The root canal system is, in its healthy and intact state, free from infection. Unlike the oral cavity, the root canal system has no commensal microbiota, and any microorganism detected here can be regarded as a potential pathogen. Once microorganisms find their way into the root canal system, the consequences may vary from a simple reversible pulpitis to the necrosis of the pulpal tissue and eventually formation of a periapical lesion: apical periodontitis. Pulpal necrosis on its own, when no microorganisms are involved, does not necessarily lead to apical periodontitis [1]. Nevertheless, a necrotic pulp, following for example a mechanical or thermal trauma, can hardly maintain its ‘sterile’ status due to the lack of blood circulation and defense mechanisms that could eliminate intruding microorganisms. An infected root canal system is a prerequisite for the formation of apical periodontitis [2]. Apical periodontitis is an inflammatory response of the periapical periodontal tissues to the infected root canal system. A bony lesion is formed as calcified periapical tissues erode, caused by the toxic irritation deriving from the infected root canal and the immune response of the host.

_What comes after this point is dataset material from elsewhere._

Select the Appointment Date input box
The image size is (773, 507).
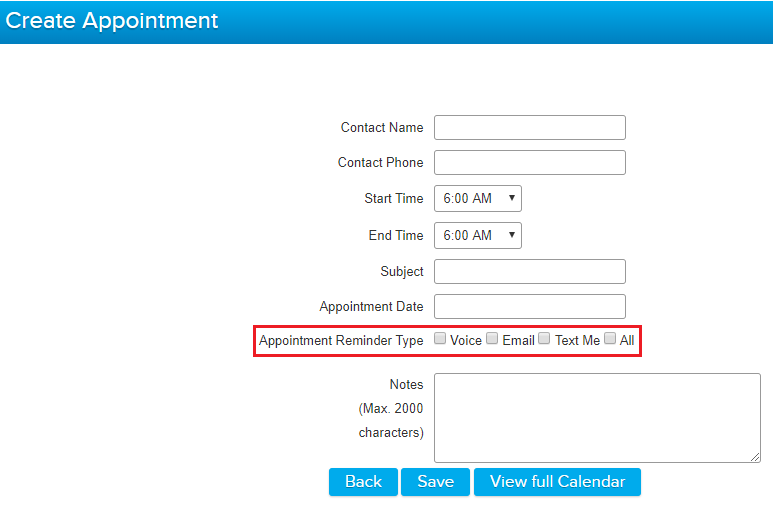click(529, 306)
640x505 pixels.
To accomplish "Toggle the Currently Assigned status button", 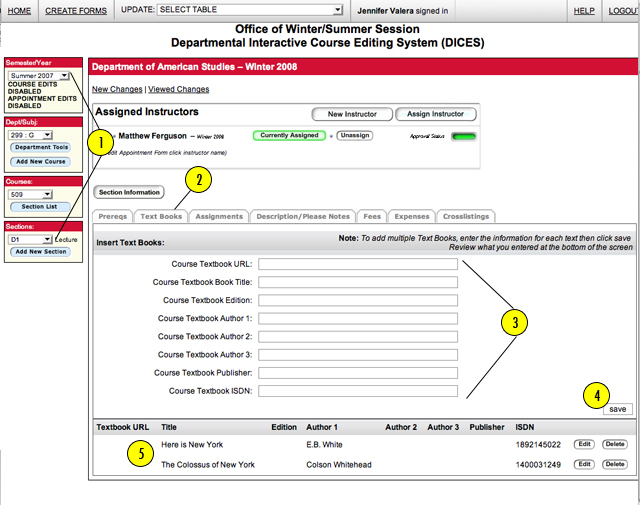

The microorganisms identified within endodontic infections are a selection from the commensal microbiota of the oral cavity. The ecological conditions select for a certain microbiota. In a healthy oral ecosystem, microbiota live in homeostasis with the host. When the conditions change, for example by a diet rich in carbohydrates, certain microorganisms can dominate and cause disease. Dental decay may create access to a new niche: the root canal system. Since the ecological conditions are different from the oral cavity, microorganisms will be selected and establish a new microbial community. Although advancing analytical techniques have uncovered an immense diversity and variance of the microbiota within infections, a pattern according to the disease activity can be drawn: symptomatic versus asymptomatic [3]. The microorganisms that contribute the most to endodontic infections are bacteria, both in biomass and diversity [4]. Although Lactobacillus, Actinomyces, and Streptococcus are among the most abundant genera detected in root canals associated with apical periodontitis [5], regarding the aseptic nature of the root canal system in its healthy and intact state, any bacteria present can be regarded as an endodontic pathogen. Still, fungi [4], viruses [6], and archaea [7] can be detected within root canal infections and periapical lesions. Despite their low numbers, they might contribute significantly to the composition and virulence of the overall microbiota and to the host response. Such influence could lead to persistence and symptomology of the apical periodontitis.

Symptomatic apical periodontitis is characterized by the inflammation of the periapical tissues, generating clinical symptoms including a painful response to biting or percussion or tenderness with palpation. Depending on the phase of the disease, radiographic changes may or may not be detectable [1]. Asymptomatic apical periodontitis can, however, be solely diagnosed by the presence of radiographic changes, namely a periapical radiolucency created by the bony lesion on the radiograph.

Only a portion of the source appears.